Problem.
Copy each of the following entries word for word, keeping every line unchanged.

Entries shown.
— BEGIN —
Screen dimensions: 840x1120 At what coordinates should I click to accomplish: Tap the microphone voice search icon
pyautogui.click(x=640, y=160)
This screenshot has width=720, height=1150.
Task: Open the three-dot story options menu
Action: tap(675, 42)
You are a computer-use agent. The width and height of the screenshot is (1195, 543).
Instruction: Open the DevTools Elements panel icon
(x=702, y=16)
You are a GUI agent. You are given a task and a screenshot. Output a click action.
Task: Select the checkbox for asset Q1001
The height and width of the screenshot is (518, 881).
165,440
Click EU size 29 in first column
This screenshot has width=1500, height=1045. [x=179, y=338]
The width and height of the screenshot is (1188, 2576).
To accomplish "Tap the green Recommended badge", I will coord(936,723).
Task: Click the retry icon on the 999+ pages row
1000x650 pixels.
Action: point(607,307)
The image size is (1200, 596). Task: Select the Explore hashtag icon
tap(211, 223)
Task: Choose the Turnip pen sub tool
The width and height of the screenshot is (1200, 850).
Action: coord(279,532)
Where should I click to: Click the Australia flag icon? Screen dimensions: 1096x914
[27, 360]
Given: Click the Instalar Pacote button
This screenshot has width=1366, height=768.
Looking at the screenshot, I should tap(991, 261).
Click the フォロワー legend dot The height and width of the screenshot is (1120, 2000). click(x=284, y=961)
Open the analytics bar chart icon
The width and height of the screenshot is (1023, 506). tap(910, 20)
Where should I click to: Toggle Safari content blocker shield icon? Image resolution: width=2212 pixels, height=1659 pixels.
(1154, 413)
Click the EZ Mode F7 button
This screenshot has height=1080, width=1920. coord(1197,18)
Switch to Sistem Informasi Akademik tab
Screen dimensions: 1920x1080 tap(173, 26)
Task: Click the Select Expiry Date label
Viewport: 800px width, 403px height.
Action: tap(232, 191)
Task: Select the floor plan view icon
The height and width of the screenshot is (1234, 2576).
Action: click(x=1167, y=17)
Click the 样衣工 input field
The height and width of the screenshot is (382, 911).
— END —
Solution to this problem.
Screen dimensions: 840x1120 At what coordinates should I click to accomplish: Tap the microphone voice search icon
pyautogui.click(x=640, y=160)
This screenshot has width=720, height=1150.
Task: Open the three-dot story options menu
Action: tap(675, 42)
You are a computer-use agent. The width and height of the screenshot is (1195, 543).
Instruction: Open the DevTools Elements panel icon
(x=702, y=16)
You are a GUI agent. You are given a task and a screenshot. Output a click action.
Task: Select the checkbox for asset Q1001
The height and width of the screenshot is (518, 881).
165,440
Click EU size 29 in first column
This screenshot has width=1500, height=1045. [x=179, y=338]
The width and height of the screenshot is (1188, 2576).
To accomplish "Tap the green Recommended badge", I will coord(936,723).
Task: Click the retry icon on the 999+ pages row
1000x650 pixels.
Action: point(607,307)
The image size is (1200, 596). Task: Select the Explore hashtag icon
tap(211, 223)
Task: Choose the Turnip pen sub tool
The width and height of the screenshot is (1200, 850).
Action: coord(279,532)
Where should I click to: Click the Australia flag icon? Screen dimensions: 1096x914
[27, 360]
Given: Click the Instalar Pacote button
This screenshot has width=1366, height=768.
Looking at the screenshot, I should tap(991, 261).
Click the フォロワー legend dot The height and width of the screenshot is (1120, 2000). click(x=284, y=961)
Open the analytics bar chart icon
The width and height of the screenshot is (1023, 506). tap(910, 20)
Where should I click to: Toggle Safari content blocker shield icon? Image resolution: width=2212 pixels, height=1659 pixels.
(1154, 413)
Click the EZ Mode F7 button
This screenshot has height=1080, width=1920. coord(1197,18)
Switch to Sistem Informasi Akademik tab
Screen dimensions: 1920x1080 tap(173, 26)
Task: Click the Select Expiry Date label
Viewport: 800px width, 403px height.
Action: tap(232, 191)
Task: Select the floor plan view icon
The height and width of the screenshot is (1234, 2576).
Action: click(x=1167, y=17)
Click the 样衣工 input field
The height and width of the screenshot is (382, 911).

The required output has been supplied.